» **CONSIGNE**
Mettez à jour l'extrait sur les frais vétérinaires en recopiant tout le passage qui va de « En fait, c'est » jusqu'à « facture grimpe rapidement. », avec « coup de dés » remplacé par « pari ».

» **EXTRAIT FOURNI**
+++

Le propriétaire de chien ou de chat dépensera en moyenne 900 $ par année en soins de santé pour son animal, mais les choses se corsent quand pitou ou minou tombe malade. À moins de détenir une assurance privée (toutes les grandes compagnies en offrent qui vont de 50 à 80 $ par mois selon la couverture, avec une franchise autour de 100 $), il faut débourser de sa poche.

«Au Québec, l'assurance pour animaux est encore peu connue, note le Dr de Lorimier. Moins de 10 % des propriétaires en ont une alors qu'en Angleterre par exemple, ça tourne autour de 30 %. Ça peut valoir la peine quand notre animal a besoin de soins spécifiques.»

En fait, c'est un coup de dés. Certains animaux ne seront jamais malades, alors qu'un chien ou un chat mal en point peut coûter des milliers de dollars. À titre d'exemple, le traitement d'un lymphome nécessite des soins qui peuvent coûter entre 500 et 1600 $, alors qu'un traitement de chimiothérapie peut atteindre les 5000 $ sur une période de cinq ou six mois. Une opération orthopédique tourne autour de 2000 $ mais peut aller jusqu'à 5000 $ et nécessitera en outre des soins postopératoires et de la physiothérapie. Il faut également débourser quelques centaines de dollars pour la radiographie ou l'échographie, encore davantage pour un scan. Bref, la facture grimpe rapidement.

+++

» **EXTRAIT DES DONNÉES**

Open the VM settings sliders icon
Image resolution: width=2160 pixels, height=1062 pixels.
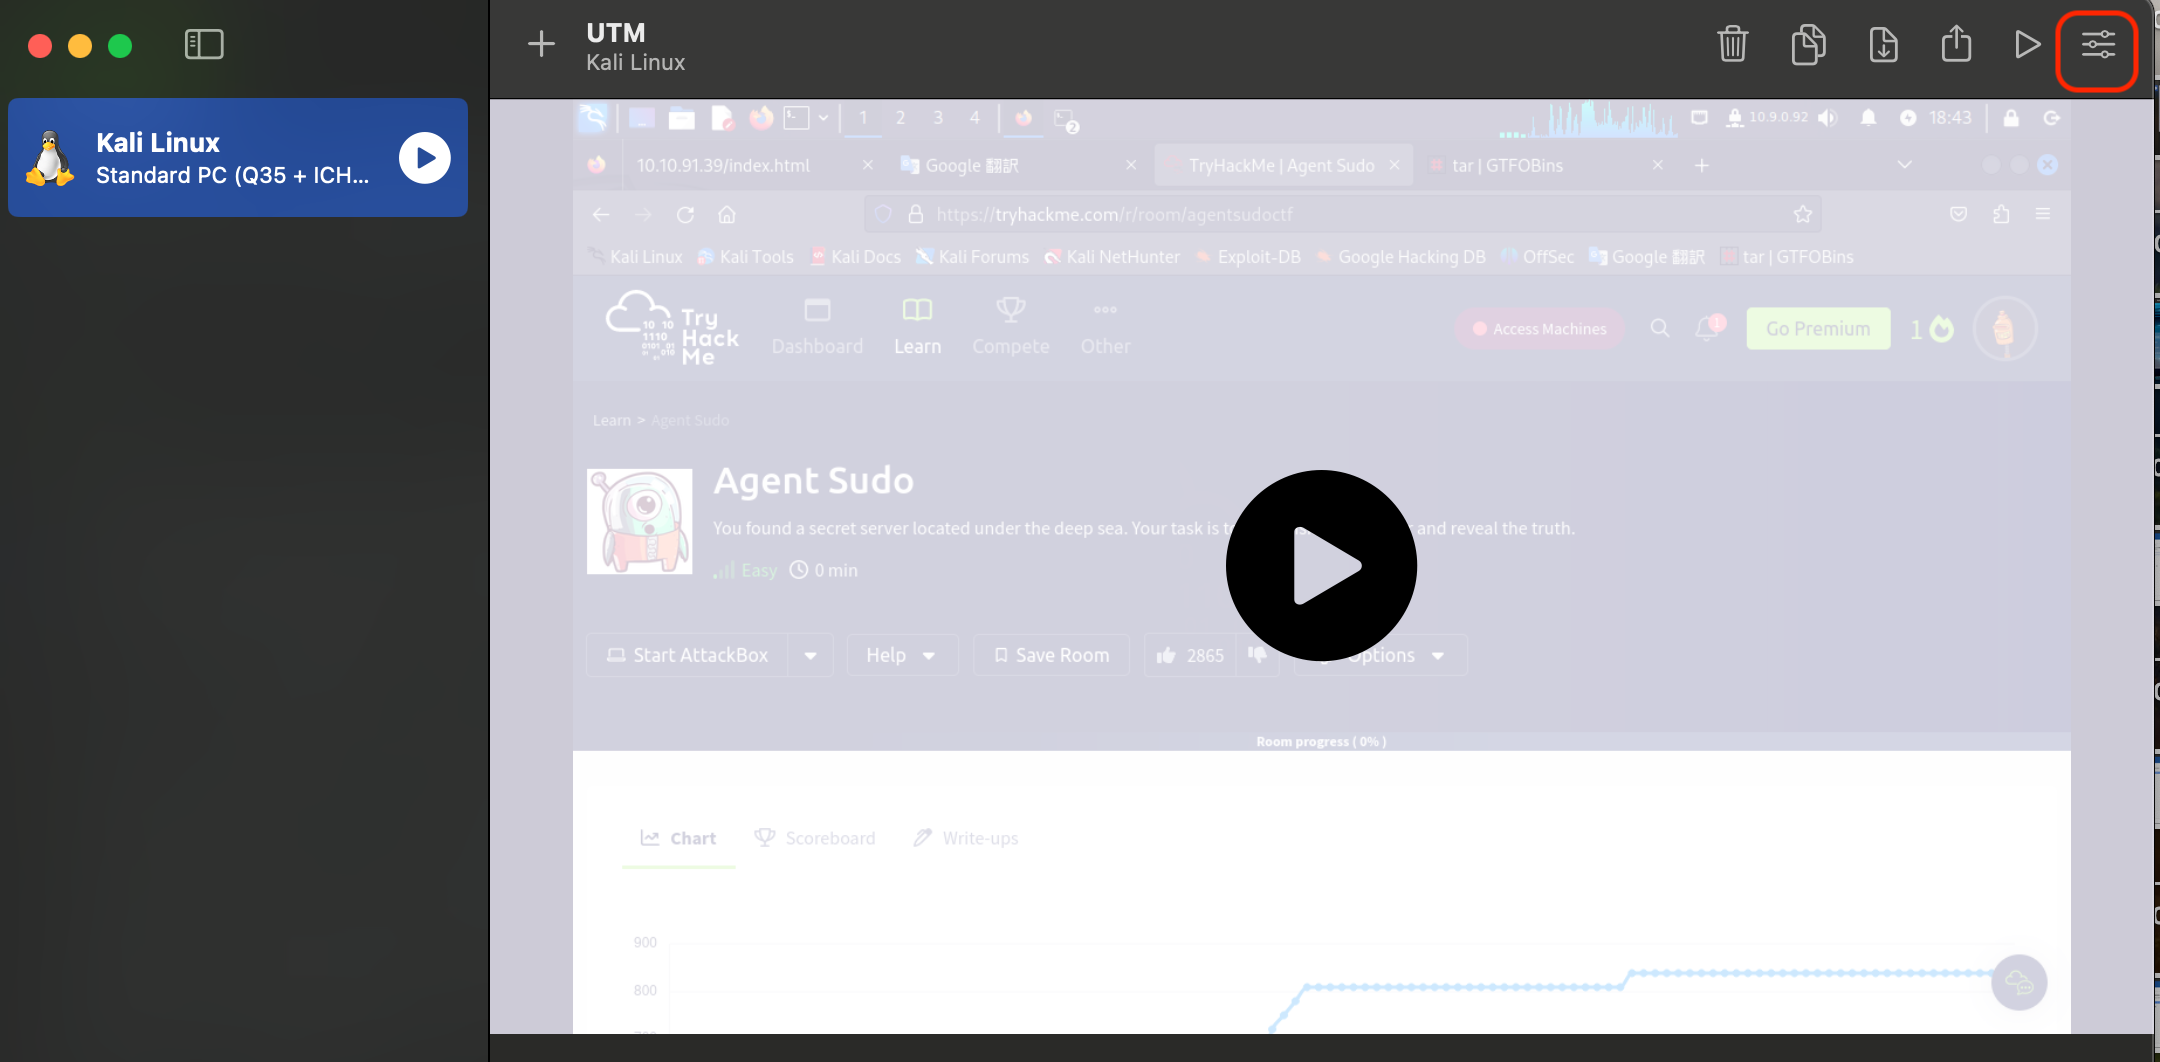click(2098, 45)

+++

» **ZONE DE RÉPONSE**
En fait, c'est un pari. Certains animaux ne seront jamais malades, alors qu'un chien ou un chat mal en point peut coûter des milliers de dollars. À titre d'exemple, le traitement d'un lymphome nécessite des soins qui peuvent coûter entre 500 et 1600 $, alors qu'un traitement de chimiothérapie peut atteindre les 5000 $ sur une période de cinq ou six mois. Une opération orthopédique tourne autour de 2000 $ mais peut aller jusqu'à 5000 $ et nécessitera en outre des soins postopératoires et de la physiothérapie. Il faut également débourser quelques centaines de dollars pour la radiographie ou l'échographie, encore davantage pour un scan. Bref, la facture grimpe rapidement.